The point the guys were making about evaluating antlers and discerning bucks vs. does through your rifle scope is simply that sometimes there's no substitute for raw magnification for providing fine detail of distant targets. Even though you're correct that spotting scopes and binos are the preferred tools for locating and identifying game, having additional magnification on your scope can still be useful if your chosen buck is standing among a group of other bucks, as it may have moved from its previous position between the time you located it in your bino/spotter and you shoulder your rifle. It can also be helpful if you're hunting for a very specific trophy animal and you need to make one last verification before taking the shot. Or, maybe you're going after a doe, and you want to make extra certain you're not about to have to burn a buck tag because what you thought was a doe is a button buck. At this point, you know you're aiming at game animals and not a person anyway, so the safety concern has already been put to rest.

Having said all that, I too am a member of the moderate magnification school of thought and I generally don't want more than 10X on the top end of any variable scope I use for any big game hunting rifle. Like you, I also have a couple of fixed 4X and 6X scopes on BG hunting rifles, and most of my variables generally stay set on 6X unless conditions warrant changing power.
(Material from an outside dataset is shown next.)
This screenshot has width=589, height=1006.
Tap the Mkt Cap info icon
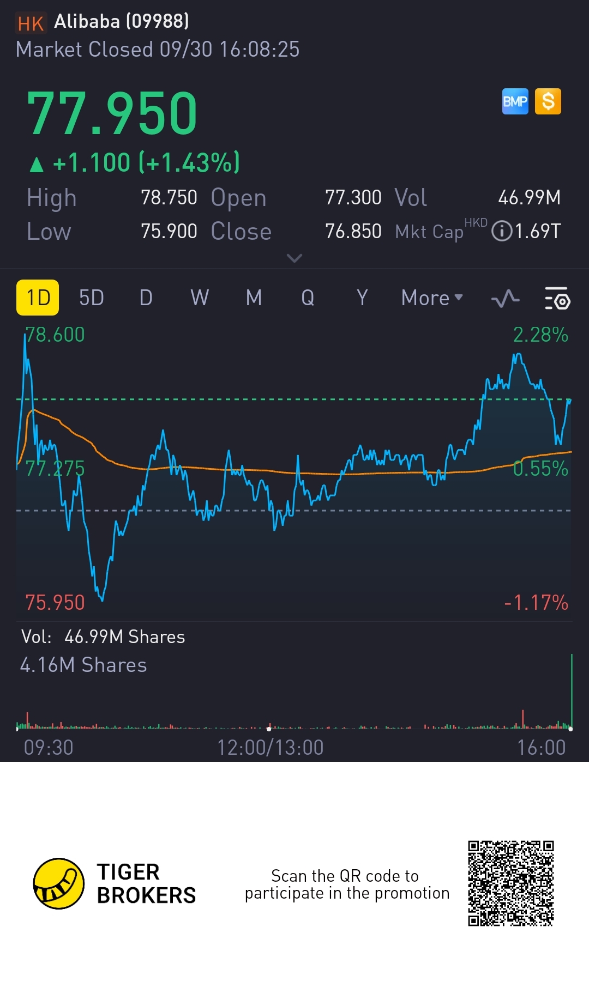[x=501, y=231]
My own personal reasons for preferring more moderate magnification stems from the fact that high magnification almost always means having to contend with a bigger, heavier, more expensive scope, and I simply don't like the tradeoffs... especially since in nearly 40 years of hunting deer and occasionally elk in several states, I can't think of a single occasion where I needed more than 6X to take a shot at a critter, much less even 10X. Given that fact, I see no benefit for me to mount a Hubble telescope to my finely balanced, easy totin' hunting rifle.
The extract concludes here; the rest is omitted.